For the FliH–FliN–FliY interaction study by gel filtration, a 1.5:1 molar ratio of FliH was incubated with FliN–FliY in buffer at 4 °C for 1 h. The complex was separated by Superdex 200 gel filtration.

The GST-FliG pulldown experiment was performed as described (20). Proteins were probed with anti-FliY, and anti-FliM (20) was used as a control.

Coimmunoprecipitation

H. pylori G27 and ΔfliY strains were grown in BB10 overnight. Cells were harvested and lysed by sonication in buffer (150 mm NaCl, 20 mm HEPES, pH 7.3, 0.15% Tween 20). Unlysed cells were removed by centrifugation at 8,000 rpm for 3 min. Lysate was loaded onto Dynabeads (Invitrogen) with or without preimmobilized anti-FliY and incubated at room temperature for 1 h. The beads were washed three times with the same buffer and boiled with SDS loading dye. Samples were loaded for SDS-PAGE and probed with anti-FliY, anti-FliM, or anti-FliG antibody. Rabbit anti-FliM and rabbit anti-FliG were generated in previous studies (18, 20). All Western blotting experiments were carried out in duplicates.

Static light scattering

FliY–FliN was subjected to static light scattering using a miniDAWN triangle (45°, 90°, and 135°) light scattering detector (Wyatt Technology Corp., Santa Barbara, CA) connected to an Optilab DSP interferometric refractometer (Wyatt Technology Corp.). This system was connected to a Superdex 200 column (GE Healthcare) controlled by an ÄKTAexplorer chromatography system (GE Healthcare). Before sample injection, the miniDAWN detector system was equilibrated with 150 mm NaCl, 10 mm HEPES, pH 7.5, for at least 2 h to ensure a stable baseline signal. The flow rate was set to 0.5 ml/min, and the sample volume was 100 μl. The laser scattering (687 nm) and the refractive index (690 nm) of the respective protein solutions were recorded. Wyatt Technology ASTRA software was used to evaluate all data obtained.

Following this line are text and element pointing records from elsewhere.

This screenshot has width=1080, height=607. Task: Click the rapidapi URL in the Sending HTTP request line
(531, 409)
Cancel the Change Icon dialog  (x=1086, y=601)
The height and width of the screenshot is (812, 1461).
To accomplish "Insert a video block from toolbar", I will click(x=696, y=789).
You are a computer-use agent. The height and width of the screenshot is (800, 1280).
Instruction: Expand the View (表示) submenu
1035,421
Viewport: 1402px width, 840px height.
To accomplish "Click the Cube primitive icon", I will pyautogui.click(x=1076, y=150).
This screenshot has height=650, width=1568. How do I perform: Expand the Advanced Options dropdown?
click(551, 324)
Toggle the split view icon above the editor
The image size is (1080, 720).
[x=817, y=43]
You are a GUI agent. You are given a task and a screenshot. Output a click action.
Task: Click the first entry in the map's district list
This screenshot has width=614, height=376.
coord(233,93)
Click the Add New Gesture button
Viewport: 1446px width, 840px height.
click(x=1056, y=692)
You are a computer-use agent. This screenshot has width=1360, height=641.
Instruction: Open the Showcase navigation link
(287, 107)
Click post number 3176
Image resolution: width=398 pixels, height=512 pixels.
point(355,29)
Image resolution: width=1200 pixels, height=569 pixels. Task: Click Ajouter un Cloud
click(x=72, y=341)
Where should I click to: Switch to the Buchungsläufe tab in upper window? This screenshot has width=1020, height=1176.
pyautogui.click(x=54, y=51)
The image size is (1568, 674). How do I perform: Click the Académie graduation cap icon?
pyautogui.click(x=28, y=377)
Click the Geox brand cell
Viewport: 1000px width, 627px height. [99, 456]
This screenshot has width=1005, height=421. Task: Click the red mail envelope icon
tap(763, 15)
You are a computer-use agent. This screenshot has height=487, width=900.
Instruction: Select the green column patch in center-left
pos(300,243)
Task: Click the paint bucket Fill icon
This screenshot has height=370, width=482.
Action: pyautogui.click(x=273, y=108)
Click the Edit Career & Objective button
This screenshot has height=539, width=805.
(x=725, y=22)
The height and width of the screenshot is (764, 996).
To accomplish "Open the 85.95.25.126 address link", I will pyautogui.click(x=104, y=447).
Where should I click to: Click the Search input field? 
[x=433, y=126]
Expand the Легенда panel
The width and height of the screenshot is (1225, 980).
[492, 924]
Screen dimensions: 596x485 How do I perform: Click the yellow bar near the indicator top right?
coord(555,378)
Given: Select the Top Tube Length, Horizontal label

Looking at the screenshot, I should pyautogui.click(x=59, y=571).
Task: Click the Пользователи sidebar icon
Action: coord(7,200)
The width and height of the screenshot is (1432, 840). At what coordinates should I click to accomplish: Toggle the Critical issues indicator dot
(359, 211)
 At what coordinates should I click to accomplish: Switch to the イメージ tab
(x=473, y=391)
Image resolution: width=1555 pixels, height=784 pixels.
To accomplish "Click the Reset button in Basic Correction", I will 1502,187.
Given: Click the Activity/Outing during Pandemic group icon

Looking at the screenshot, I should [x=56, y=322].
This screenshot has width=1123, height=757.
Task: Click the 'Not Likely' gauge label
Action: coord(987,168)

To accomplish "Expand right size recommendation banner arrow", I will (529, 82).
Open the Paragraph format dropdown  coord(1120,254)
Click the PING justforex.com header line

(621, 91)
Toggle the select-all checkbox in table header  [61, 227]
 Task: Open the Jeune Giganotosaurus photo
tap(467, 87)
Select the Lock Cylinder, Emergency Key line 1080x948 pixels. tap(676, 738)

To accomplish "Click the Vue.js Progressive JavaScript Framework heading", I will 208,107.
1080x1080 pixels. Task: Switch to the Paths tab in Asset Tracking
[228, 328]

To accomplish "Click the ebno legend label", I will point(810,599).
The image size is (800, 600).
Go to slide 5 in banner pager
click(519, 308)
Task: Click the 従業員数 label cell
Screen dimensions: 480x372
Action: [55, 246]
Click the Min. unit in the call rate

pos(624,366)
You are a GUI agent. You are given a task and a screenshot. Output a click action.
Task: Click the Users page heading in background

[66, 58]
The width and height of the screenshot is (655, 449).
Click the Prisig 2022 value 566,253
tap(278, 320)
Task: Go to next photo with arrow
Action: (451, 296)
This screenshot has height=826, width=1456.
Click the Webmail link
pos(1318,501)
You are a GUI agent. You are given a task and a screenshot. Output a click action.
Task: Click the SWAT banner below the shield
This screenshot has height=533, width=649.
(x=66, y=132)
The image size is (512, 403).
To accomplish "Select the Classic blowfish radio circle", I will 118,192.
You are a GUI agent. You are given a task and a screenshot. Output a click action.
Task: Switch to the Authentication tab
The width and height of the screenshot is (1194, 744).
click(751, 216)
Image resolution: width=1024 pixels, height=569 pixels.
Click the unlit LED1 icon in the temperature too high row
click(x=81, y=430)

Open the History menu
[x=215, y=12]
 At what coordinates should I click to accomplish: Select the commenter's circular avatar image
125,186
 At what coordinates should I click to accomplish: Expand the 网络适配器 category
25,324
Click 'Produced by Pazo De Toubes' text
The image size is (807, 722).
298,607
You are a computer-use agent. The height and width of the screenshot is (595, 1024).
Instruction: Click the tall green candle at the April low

Isothermal titration calorimetry

The interaction between FliG and FliY_N was measured using a MicroCal iTC200 calorimeter (GE Healthcare) as described previously (20). 0.5 mm FliY_N was titrated into the cell containing 50 μm FliG proteins in buffer containing 137 mm NaCl, 2.7 mm KCl, 20 mm HEPES, pH 7.5, 2 mm β-mercaptoethanol, 0.1 mm EDTA.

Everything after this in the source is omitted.